_LISTED ENTRIES_
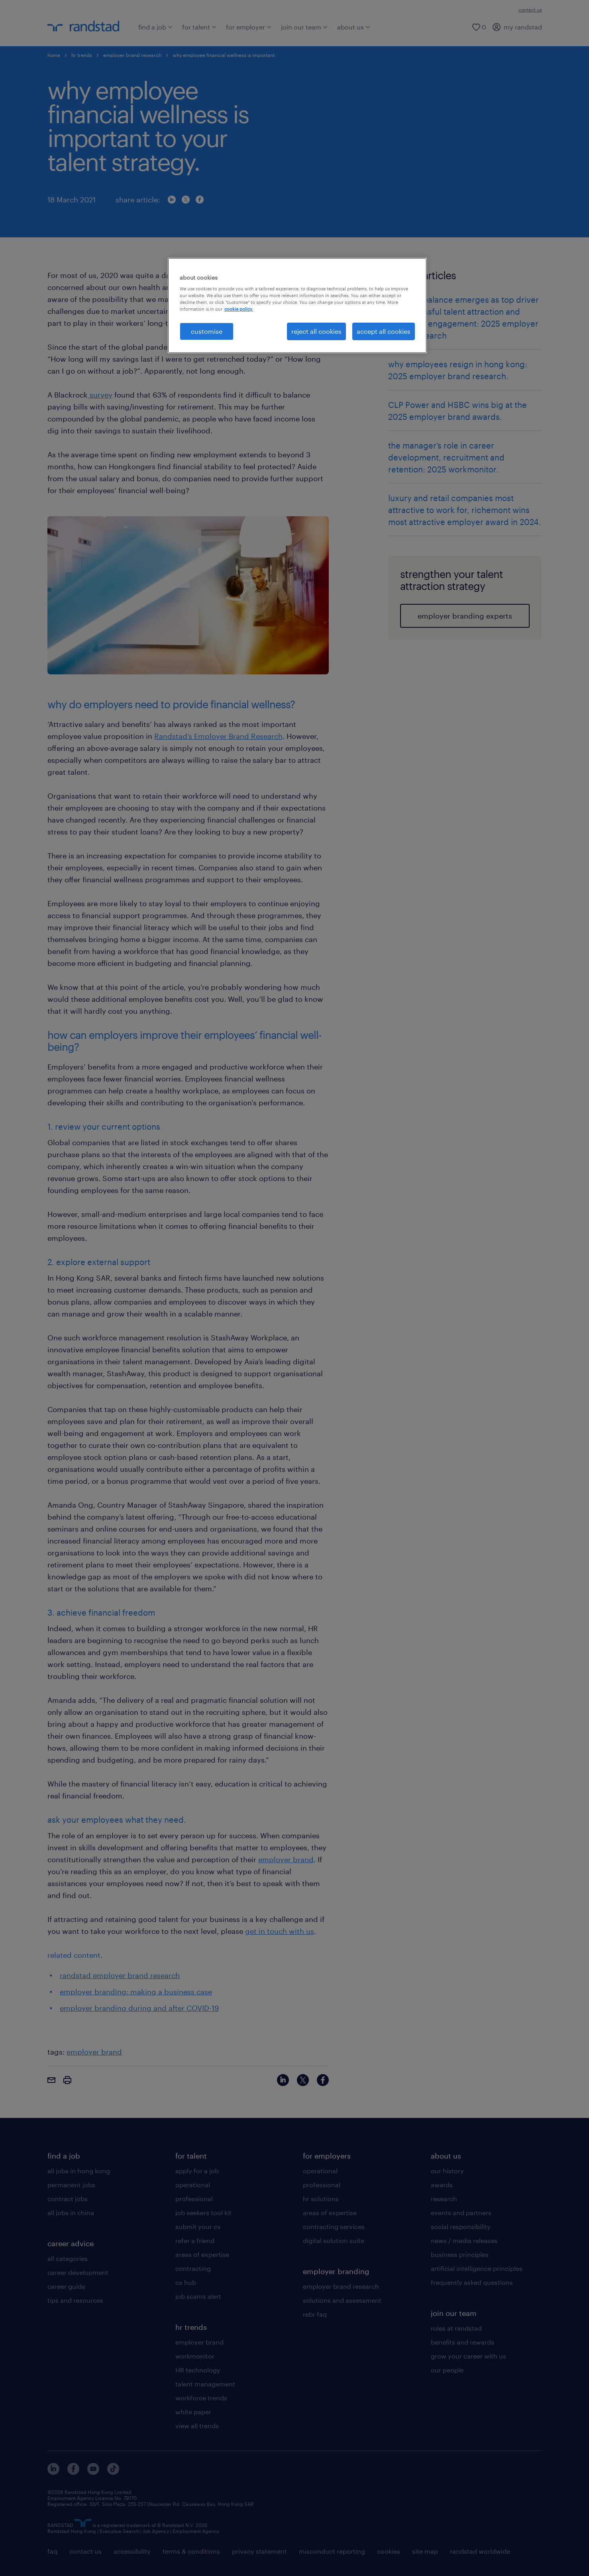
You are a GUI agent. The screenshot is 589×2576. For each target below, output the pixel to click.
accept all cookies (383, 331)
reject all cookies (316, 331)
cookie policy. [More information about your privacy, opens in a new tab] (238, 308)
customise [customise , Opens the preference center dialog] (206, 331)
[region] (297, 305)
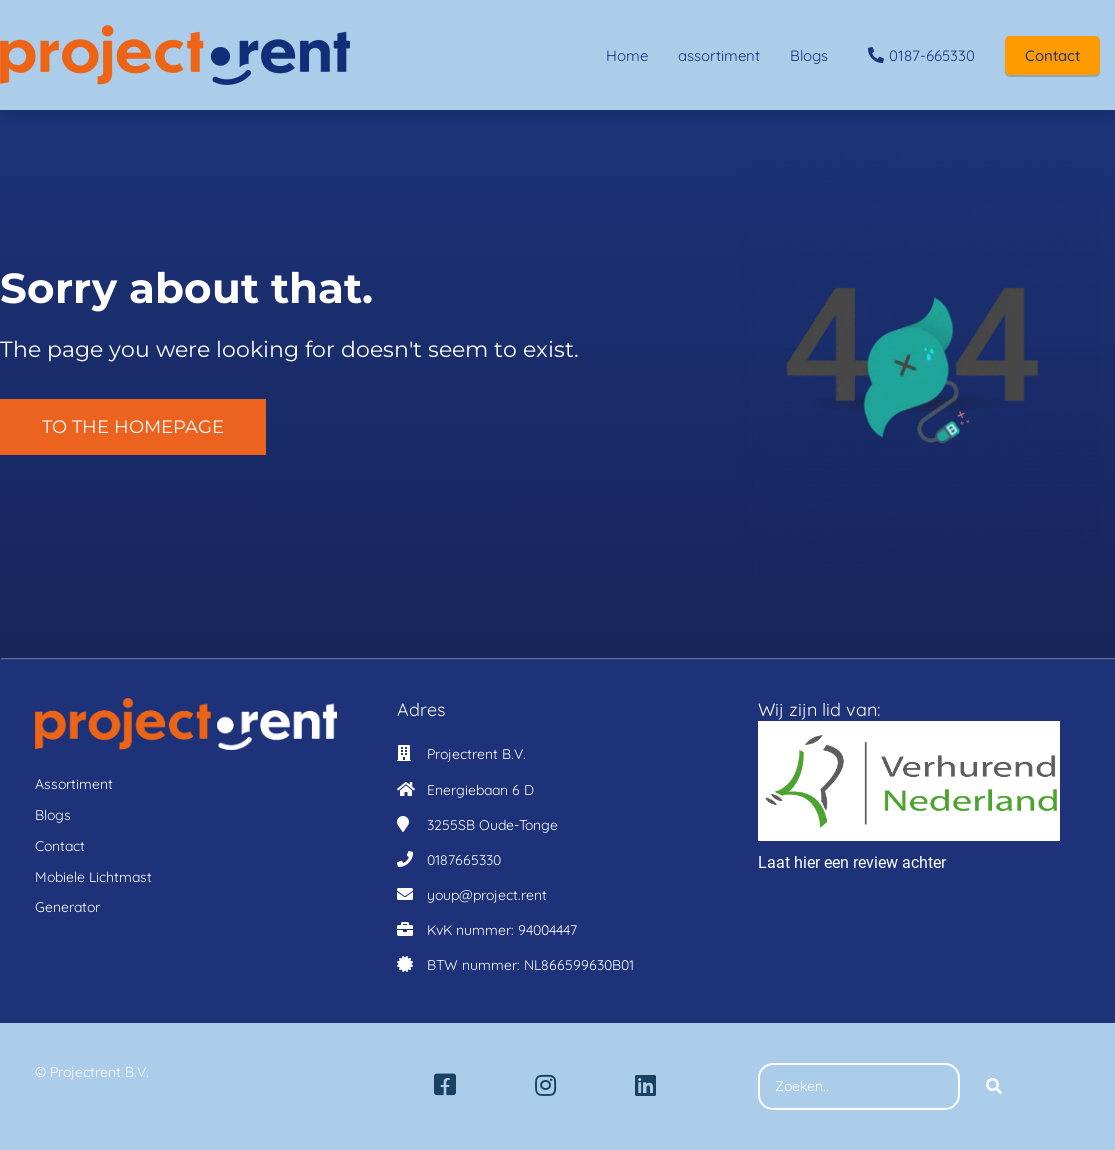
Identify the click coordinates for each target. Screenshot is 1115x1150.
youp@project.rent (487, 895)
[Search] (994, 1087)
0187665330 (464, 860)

--

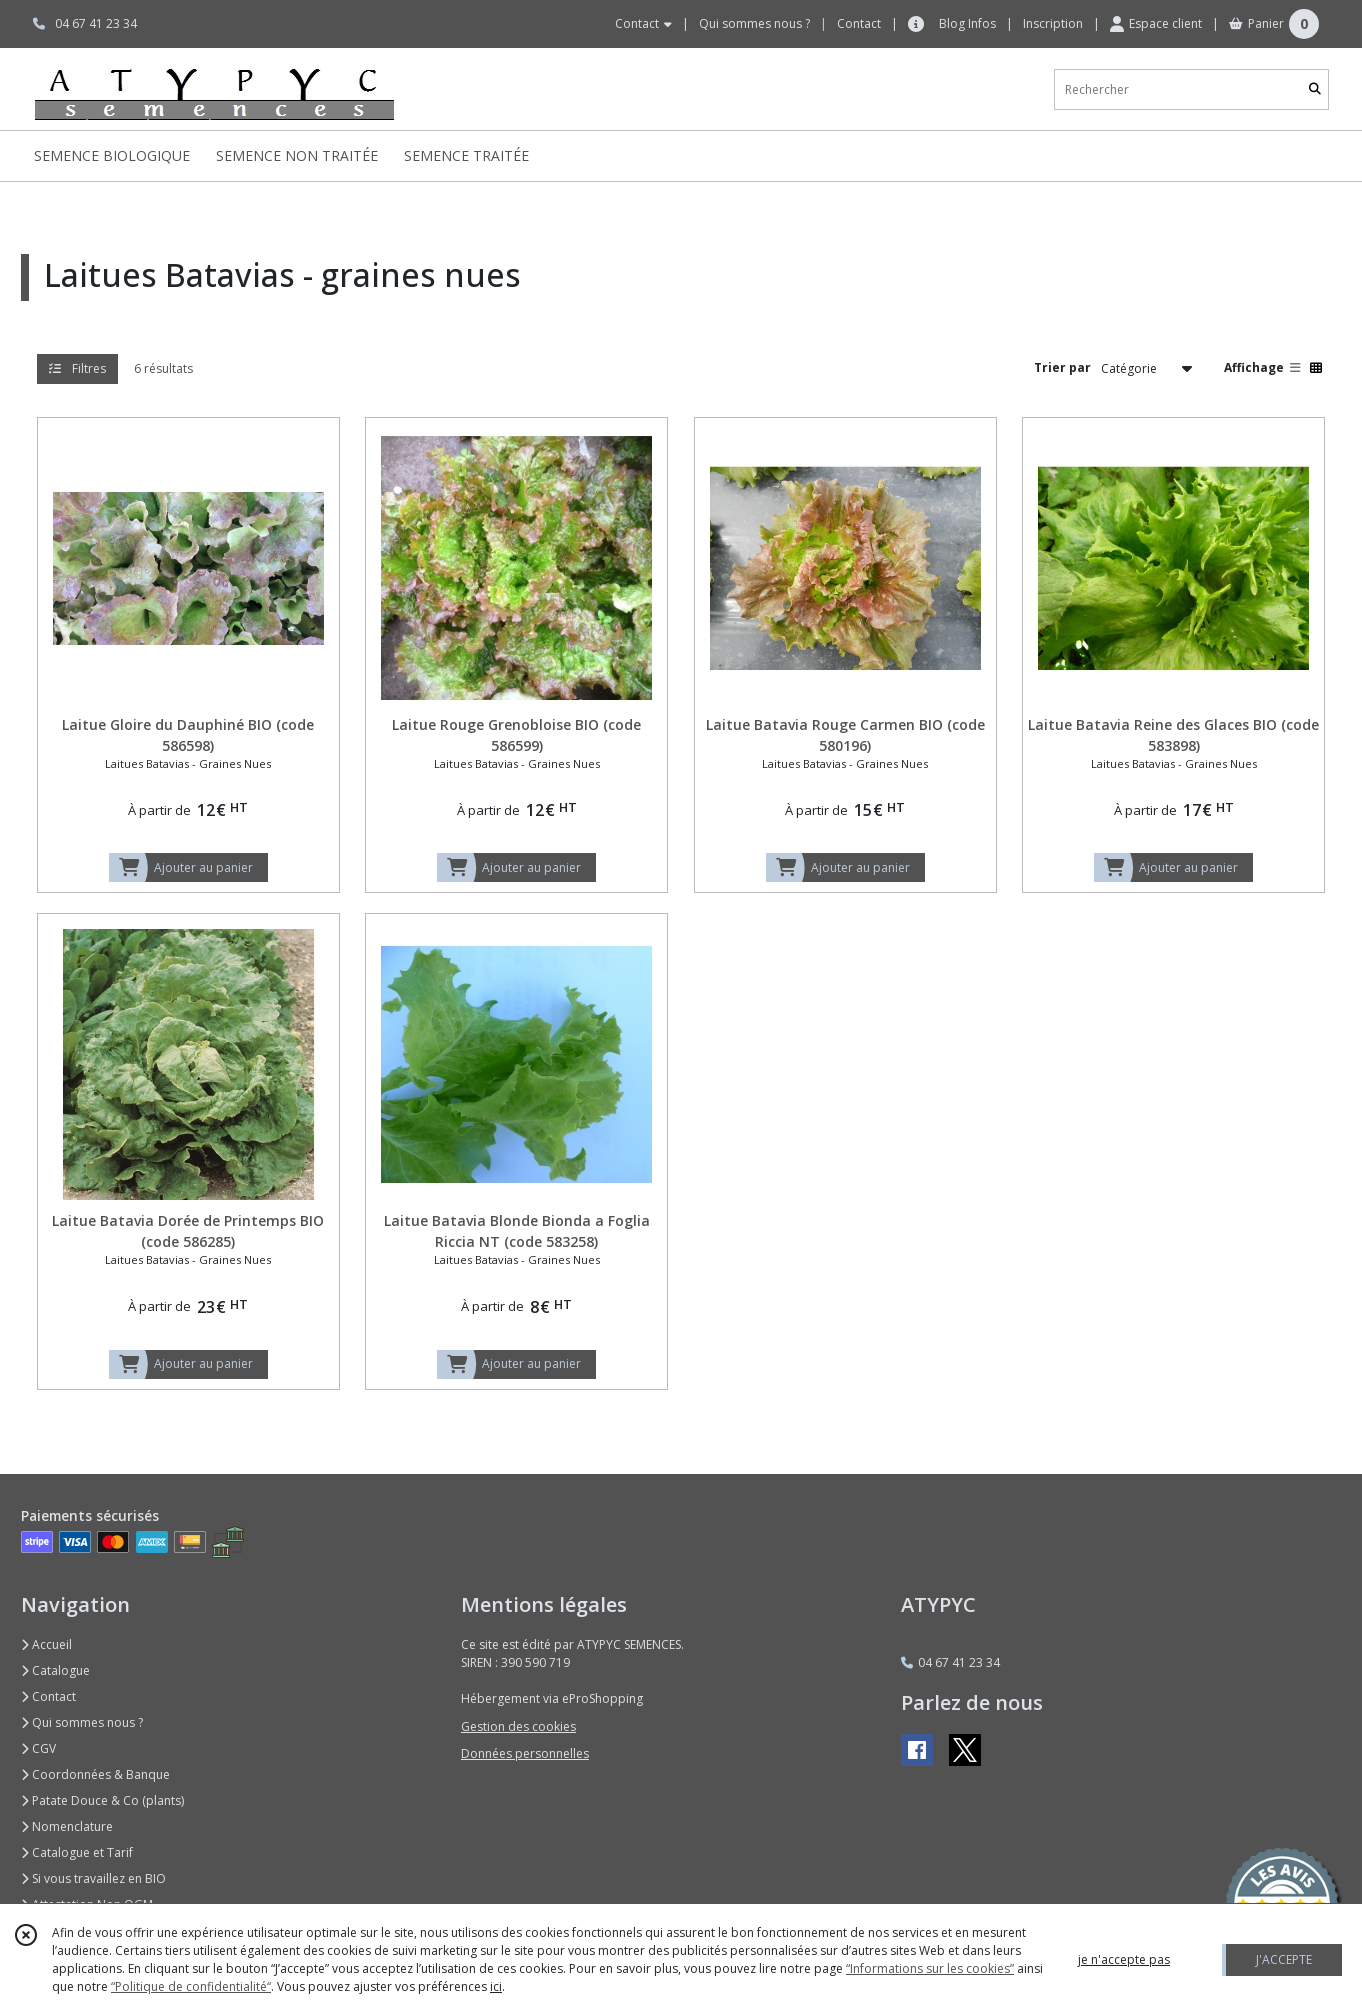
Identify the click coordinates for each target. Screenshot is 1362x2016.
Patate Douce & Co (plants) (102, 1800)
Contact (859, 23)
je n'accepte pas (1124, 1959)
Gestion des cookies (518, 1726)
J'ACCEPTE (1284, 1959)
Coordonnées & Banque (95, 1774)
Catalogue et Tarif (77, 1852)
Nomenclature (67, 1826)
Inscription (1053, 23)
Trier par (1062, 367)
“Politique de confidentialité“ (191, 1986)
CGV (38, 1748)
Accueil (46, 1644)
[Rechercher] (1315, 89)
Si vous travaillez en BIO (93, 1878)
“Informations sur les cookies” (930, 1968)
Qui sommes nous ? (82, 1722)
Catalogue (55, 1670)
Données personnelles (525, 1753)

_TASK TO COMPLETE_
Convert the records above into a JSON list of strings, one string per line with blank lines omitted, beginning at the line that contains "cookie policy. [More" and ending after the line that contains "[Search] (994, 1087)". Leave the pictures out.

_CORRECT ANSWER_
[
  "cookie policy. [More information about your privacy, opens in a new tab] (238, 308)",
  "customise [customise , Opens the preference center dialog] (206, 331)",
  "[region] (297, 305)",
  "Identify the click coordinates for each target. Screenshot is 1115x1150.",
  "youp@project.rent (487, 895)",
  "[Search] (994, 1087)"
]